Alangkah indahnya, jika apa yang dinyatakan baik oleh Menteri maupun Wamennya kemudian disusun dalam sebuah rencana strategis pengembangan sumber daya manusia di Indonesia. LPDP merupakan bagian yang tidak terpisahkan dalam rencana strategis tersebut. Oleh karenanya selayaknyalah LPDP diserahkan pengelolaannya kepada Kemenristek. Inilah yang saya maksud dengan reposisi LPDP.
Rencana Responsif dan atau Antisipatif
Bertahun-tahun lamanya di Indonesia kita selalu mendiskusikan tentang link and match. Dalam pandangan saya link and match merupakan bagian dari strategi responsif. Artinya industrinya sudah ada dan industri memerlukan tenaga kerja, sehingga perguruan tinggi diharapkan mampu memasok kebutuhan tenaga kerja industri tersebut.
Namun, strategi responsif tidak cukup. Industri-industri baru akan tertinggal kemunculannya dan bisa saja industri baru akan menggilas industri yang sudah ada saat ini. Saat ini kita menyaksikan bagaimana Bukalapak harus mereposisi arah perusahaannya, Tokopedia melakukan PHK setelah merger dengan Tiktokshop, Alfamart menutup 400 gerainya, adalah bukti industri eksisting tergilas oleh salah satunya Tiktokshop dan para afiliatornya.

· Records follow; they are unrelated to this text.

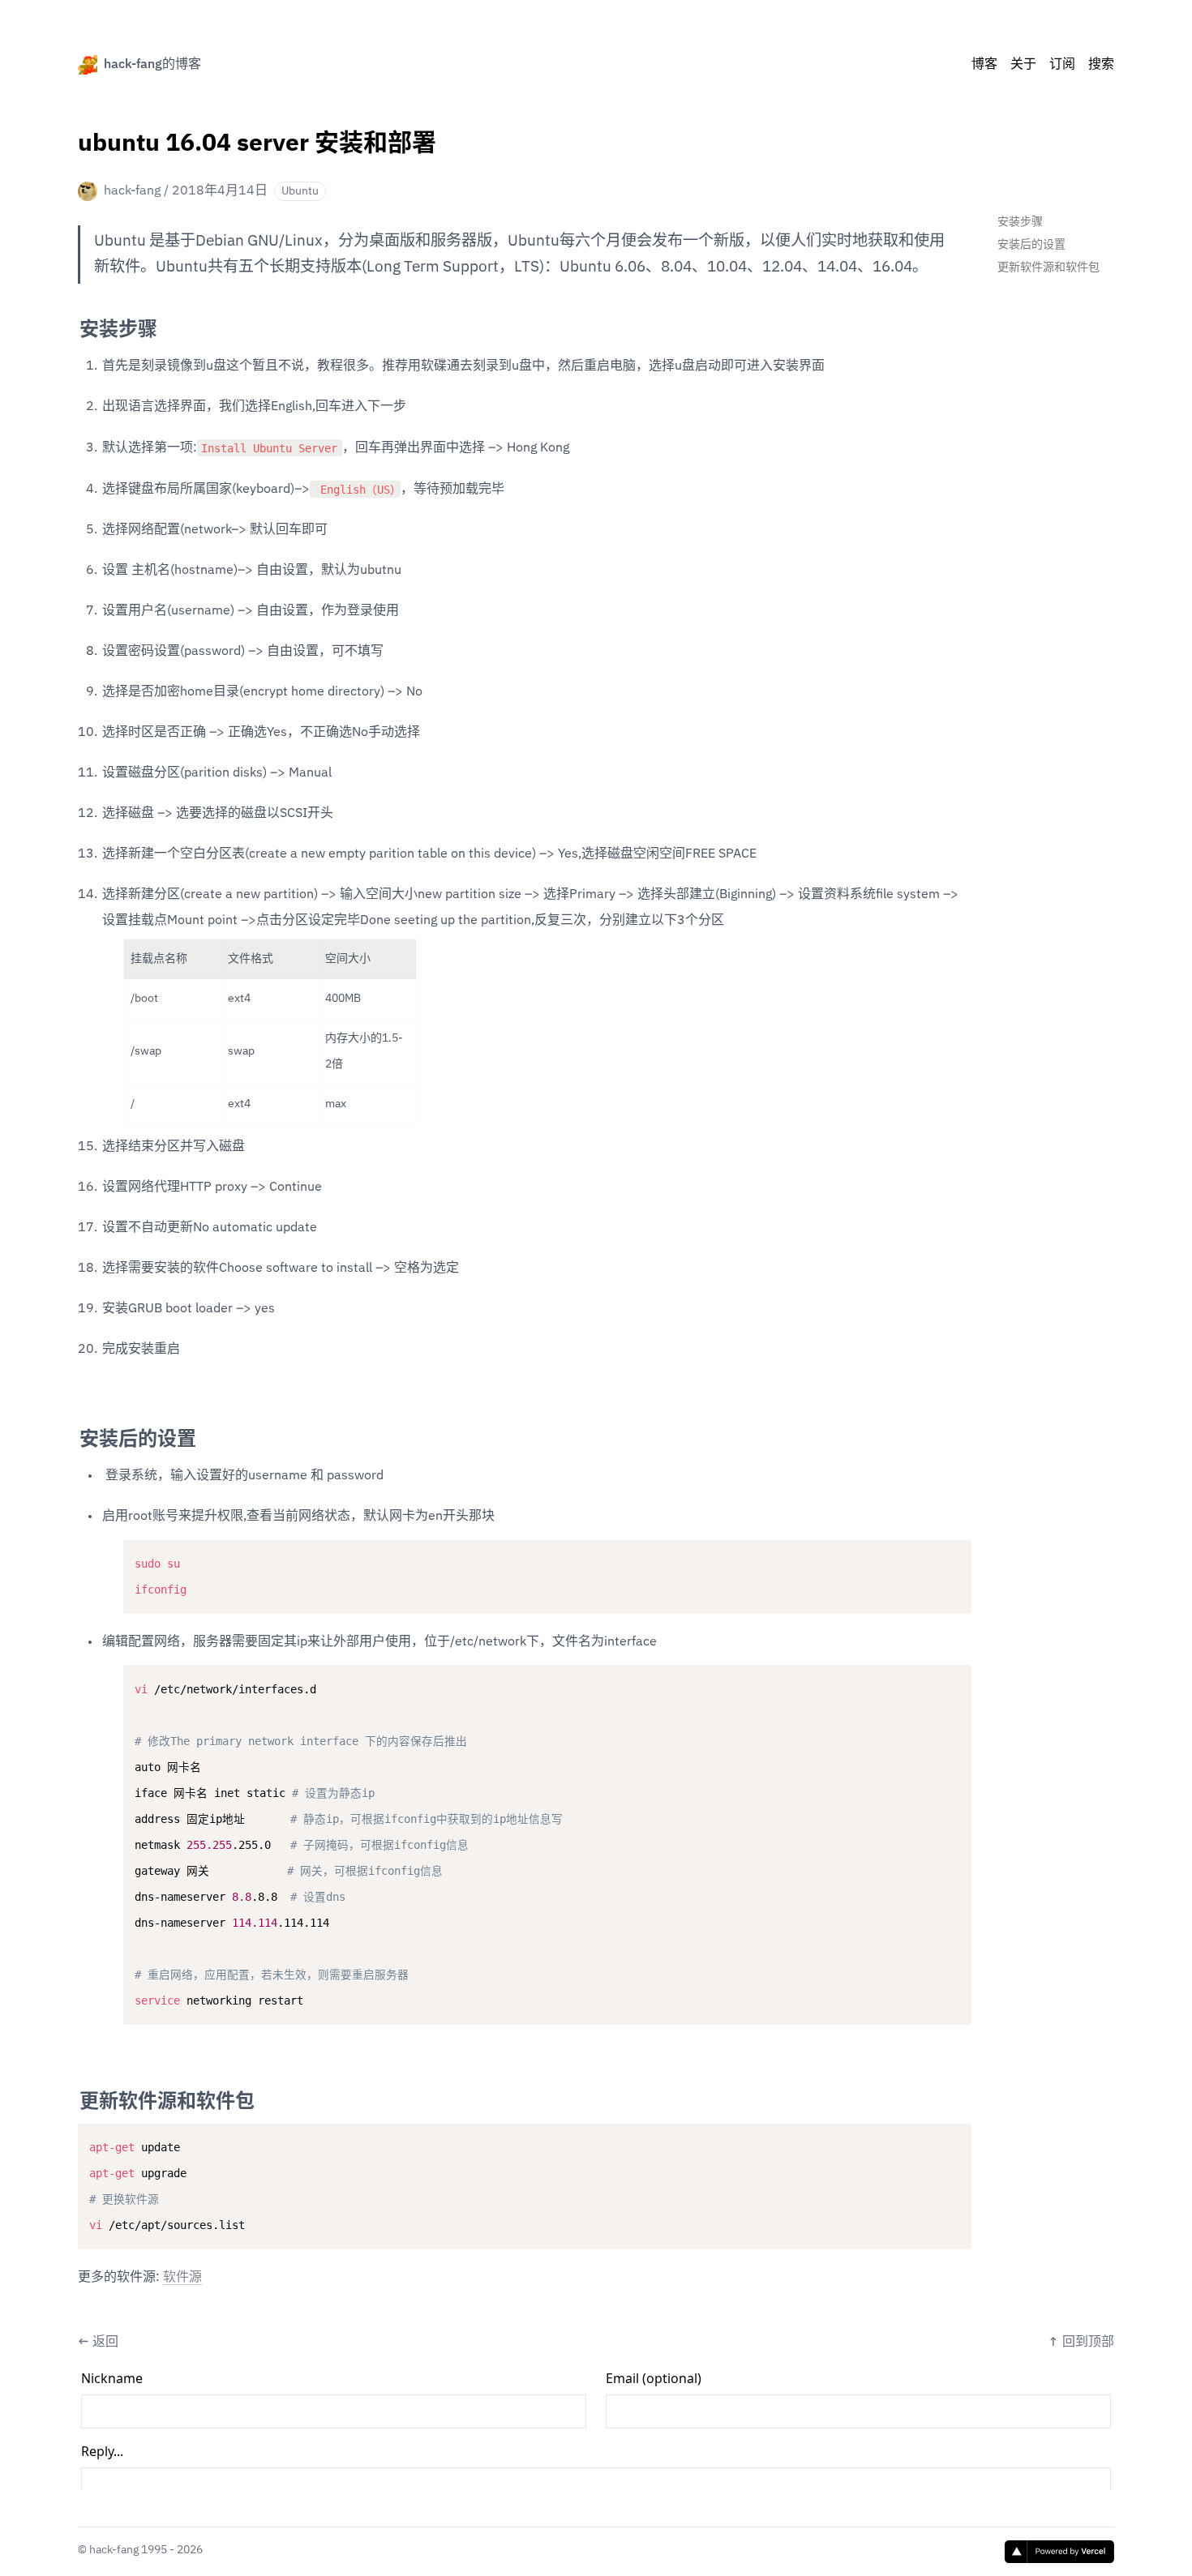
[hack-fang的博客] (87, 65)
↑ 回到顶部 (1081, 2342)
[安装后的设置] (71, 1433)
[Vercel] (1059, 2551)
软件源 (182, 2277)
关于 (1023, 64)
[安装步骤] (71, 323)
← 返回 (98, 2342)
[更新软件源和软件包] (71, 2095)
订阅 (1062, 64)
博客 (984, 64)
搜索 (1101, 64)
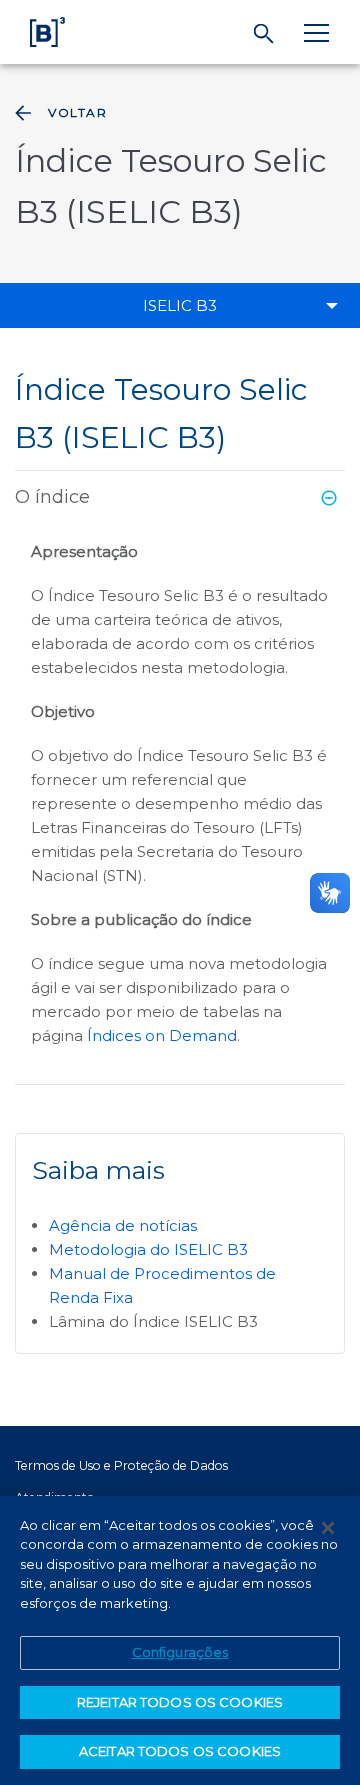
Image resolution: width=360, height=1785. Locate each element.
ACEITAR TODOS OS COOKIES (180, 1751)
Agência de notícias (123, 1225)
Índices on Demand (162, 1035)
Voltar (77, 112)
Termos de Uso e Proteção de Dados (121, 1465)
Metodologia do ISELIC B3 (148, 1249)
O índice (52, 497)
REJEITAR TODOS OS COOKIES (180, 1702)
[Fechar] (328, 1528)
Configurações (180, 1652)
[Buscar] (264, 34)
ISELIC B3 (180, 305)
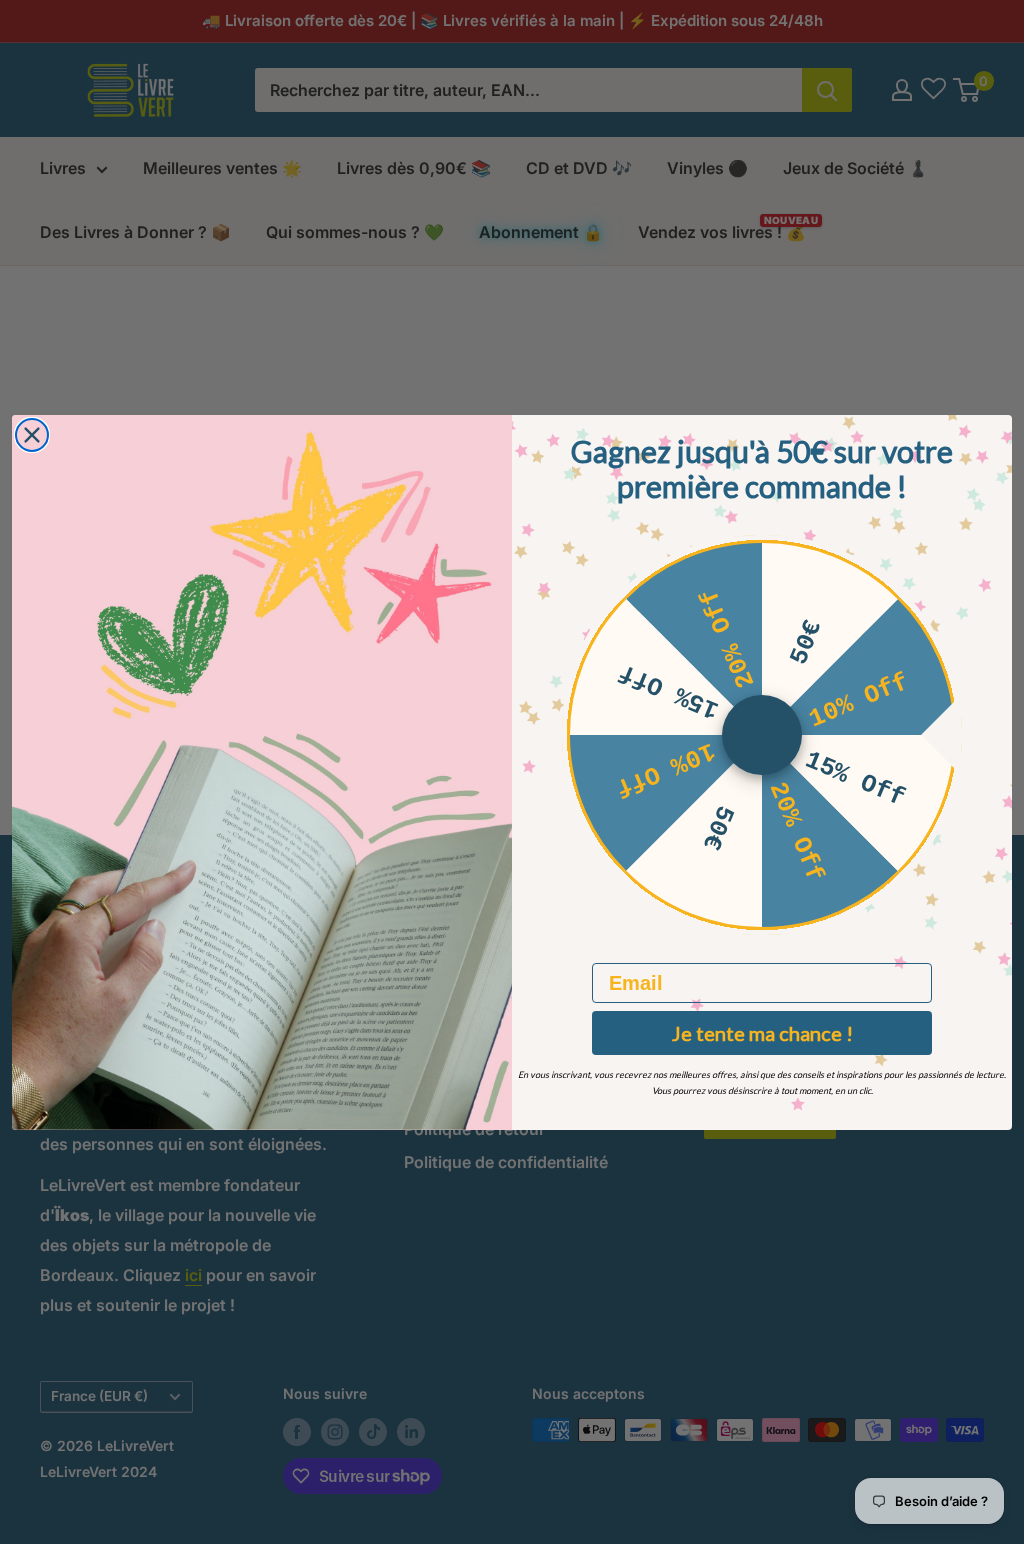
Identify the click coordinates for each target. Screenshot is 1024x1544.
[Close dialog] (32, 435)
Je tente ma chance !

Diperlukan strategi yang merupakan antisipasi perkembangan sains dan teknologi dan industri. Apa yang akan terjadi setelah hampir semua industri saat ini sudah beralih ke basis kecerdasan buatan? Resistensi industri simtomatik seperti yang digambarkan oleh Prof. Junaidi adalah industri yang mungkin suatu saat akan menjadi sunset industry. Orang-orang seperti Prof. Junaidi bisa ada dan berkembang, hanya jika Kemenristek memiliki strategi antisipatif.
Lulusan penerima beasiswa LPDP hasil strategi antisipatif, tentunya tidak sepatutnya langsung harus kembali ke Indonesia ketika mereka lulus. Kepulangan mereka bisa berakibat rasa frustasi mereka karena dana riset tidak tersedia, laboratorium tidak memadai, hasil riset tidak dapat dikembangkan lebih lanjut atau tidak dapat diimplementasikan di industri. Mereka inilah yang tidak perlu diwajibkan pulang setelah lulus.
Lalu apa manfaatnya memberikan beasiswa kepada mereka, jika mereka tidak wajib kembali ke tanah air. Manfaatnya tentu banyak, seperti pembentukan jaringan, kemungkinan mereka memprioritaskan merekrut peneliti atau asisten peneliti atau mahasiswa dari Indonesia, selain tentunya menjadi dosen tamu atau menjadi nara sumber saat industri yang membutuhkan keahlian mereka tumbuh.
Penutup
Mari kita hentikan polemik lulusan penerima beasiswa LPDP harus kembali ke Indonesia atau tidak dengan (1) melakukan reposisi LPDP, (2) meminta Kemenristek untuk menyusun dan mempresentasikan rencana strategis pengembangan sumber daya manusia Indonesia kepada publik, dan (3) memasukkan strategi responsif dan antisipatif ke dalam rencana strategis mereka.